I learned something new today; An aspect must be tagged as soon as you can - you can't put off tagging it to do something else (such as generating more aspects). The vampires can't wait to amass aspects cause they need to tag them when they perform the action.
Not true. "A tag is subject to one key limitation: it must occur almost immediately after the aspect has been brought into play. Some minor delay is acceptable, but should be avoided when possible. At worst, a tag should happen sometime during the scene in which it was established." (YS115)
The ritualist on the other hand, can generate and tag aspects, generate and tag - because declarations are part of the preparation for the ritual and can be tagged in advance, they don't have to be tagged while casting the ritual.
Not precisely true.
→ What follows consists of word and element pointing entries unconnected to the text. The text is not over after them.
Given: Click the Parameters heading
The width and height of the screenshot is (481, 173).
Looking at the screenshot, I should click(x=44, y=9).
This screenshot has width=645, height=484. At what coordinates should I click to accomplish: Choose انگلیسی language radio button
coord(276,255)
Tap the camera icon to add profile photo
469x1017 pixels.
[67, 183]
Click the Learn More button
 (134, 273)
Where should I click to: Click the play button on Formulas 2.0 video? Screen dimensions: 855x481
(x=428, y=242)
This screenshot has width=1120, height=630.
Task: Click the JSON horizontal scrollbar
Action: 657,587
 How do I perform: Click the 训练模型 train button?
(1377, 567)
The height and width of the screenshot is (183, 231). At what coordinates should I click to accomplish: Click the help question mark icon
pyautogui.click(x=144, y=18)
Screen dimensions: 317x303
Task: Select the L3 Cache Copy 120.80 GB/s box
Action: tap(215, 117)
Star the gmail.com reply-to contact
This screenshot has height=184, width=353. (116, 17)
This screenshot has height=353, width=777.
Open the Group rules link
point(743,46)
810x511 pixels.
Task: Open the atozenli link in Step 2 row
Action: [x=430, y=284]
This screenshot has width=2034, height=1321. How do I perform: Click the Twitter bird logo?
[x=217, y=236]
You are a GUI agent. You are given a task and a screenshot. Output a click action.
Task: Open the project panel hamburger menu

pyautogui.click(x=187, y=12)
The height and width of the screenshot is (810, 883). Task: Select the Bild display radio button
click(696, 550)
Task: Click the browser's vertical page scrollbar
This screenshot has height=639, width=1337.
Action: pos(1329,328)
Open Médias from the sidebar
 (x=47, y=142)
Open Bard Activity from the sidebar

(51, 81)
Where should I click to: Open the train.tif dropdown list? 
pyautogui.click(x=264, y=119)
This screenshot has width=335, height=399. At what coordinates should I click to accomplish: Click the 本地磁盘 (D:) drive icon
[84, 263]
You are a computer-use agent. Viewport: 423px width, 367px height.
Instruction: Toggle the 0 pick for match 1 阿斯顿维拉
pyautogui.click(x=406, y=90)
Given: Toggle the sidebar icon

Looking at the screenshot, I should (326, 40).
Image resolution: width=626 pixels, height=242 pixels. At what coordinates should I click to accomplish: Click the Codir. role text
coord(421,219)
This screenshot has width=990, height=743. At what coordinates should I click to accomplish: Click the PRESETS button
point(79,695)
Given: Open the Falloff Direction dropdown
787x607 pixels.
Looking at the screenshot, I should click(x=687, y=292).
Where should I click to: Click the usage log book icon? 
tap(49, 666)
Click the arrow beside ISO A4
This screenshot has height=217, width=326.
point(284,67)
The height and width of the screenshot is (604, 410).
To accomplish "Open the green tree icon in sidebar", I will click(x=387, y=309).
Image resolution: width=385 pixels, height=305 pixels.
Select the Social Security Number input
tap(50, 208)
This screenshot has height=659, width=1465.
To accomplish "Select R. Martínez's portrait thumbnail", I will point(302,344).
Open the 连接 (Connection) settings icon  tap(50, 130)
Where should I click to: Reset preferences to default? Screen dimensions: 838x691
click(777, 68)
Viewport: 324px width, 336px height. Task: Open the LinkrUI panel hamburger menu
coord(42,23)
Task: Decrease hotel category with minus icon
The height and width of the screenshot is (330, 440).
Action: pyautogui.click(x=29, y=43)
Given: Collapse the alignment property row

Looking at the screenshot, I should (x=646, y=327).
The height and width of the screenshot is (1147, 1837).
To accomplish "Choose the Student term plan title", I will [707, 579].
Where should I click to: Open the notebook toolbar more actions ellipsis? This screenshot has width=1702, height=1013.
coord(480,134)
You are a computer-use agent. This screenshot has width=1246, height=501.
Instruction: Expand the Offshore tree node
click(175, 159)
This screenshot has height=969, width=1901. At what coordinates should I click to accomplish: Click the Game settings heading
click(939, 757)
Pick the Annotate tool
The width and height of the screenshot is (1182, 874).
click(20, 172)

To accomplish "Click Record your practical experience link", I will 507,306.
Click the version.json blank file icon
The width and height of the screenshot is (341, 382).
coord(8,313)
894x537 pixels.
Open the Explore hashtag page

For rituals, you are not making Declarations in the same sense of the word as used elsewhere. Instead, you are "declaring a mini-scene (represented mechanically by a skill use) relevant to your preparation". The difference is that mini-scenes require a (TBD) time commitment, whereas the standard Declarations don't. In this sense, ritual-flavored mini-scene declarations are more akin to Assessments than Declarations.
Secondly, applying aspects on a target (i.e. the Ward) allow the target to defend as approriate. You can't just declare that your target has that aspect by rolling a 3 or higher - you need to roll higher than their defense.
If the target is an opponent, then they get a defense roll. If the target is the environment, then the difficulty is fixed and is determined by the GM. This is for maneuvers; declarations use a different difficulty system based on how interesting the declaration is. The difficulty of '3' only applies as a minimum power for spell-based maneuvers against the environment.
Third, when attacking the Ward itself, the ward's strength is a stress track but that only applies for attacks exceeding the ward's strength in the first place.
So it seems. Which means that the leeches would have to go with the 'dogpile' strategy, applying maneuvers until they had enough taggable aspects to knock it down (or at least to damage it, thus avoiding damage themselves).
Perhaps when in doubt, put a max limit equal to lore for aspects you can tag for a ritual... requiring the rest to be invoked.
I'm kind of thinking that using Lore as a limit on the number of mini-scenes that can be declared to power a ritual might be pretty decent as a guideline. This would create a soft "limit" of triple your Lore for a ritual's complexity. Of course, you could still invoke other aspects with Fate as you mentioned, or take consequences, etc to build it up higher. Another way to provide a limit might be to increase the skill roll difficulty for the next mini-scene based on the number of mini-scenes already declared. (Ie, still limited based on skill, but less directly.) Note that I'd include "scenes skipped" in this total.
I understand why they wanted to keep the rules a bit less than fully defined, but at the same time, it seems to me a ritual "story" should rely on a handful of flavorful, pithy mini-scenes, rather than a long checklist of standard preparations that are undergone procedurally for every ritual. Otherwise, why wouldn't *every* Wizard have a 60+ strength ward with a duration of their expected lifetime (about +12 on the time chart, assuming a duration of "several mortal lifetimes")? Even if the Wizard just prepared by resting a lot (using the basic +1 per scene), this would only take a few days (or a bit longer if he threw in a few more bells and whistles), and then he'd never have to worry about it again. (Not even if someone breached it, since anyone breaching it would certainly shorten the Wizard's lifespan to "a few moments" if not "instant".)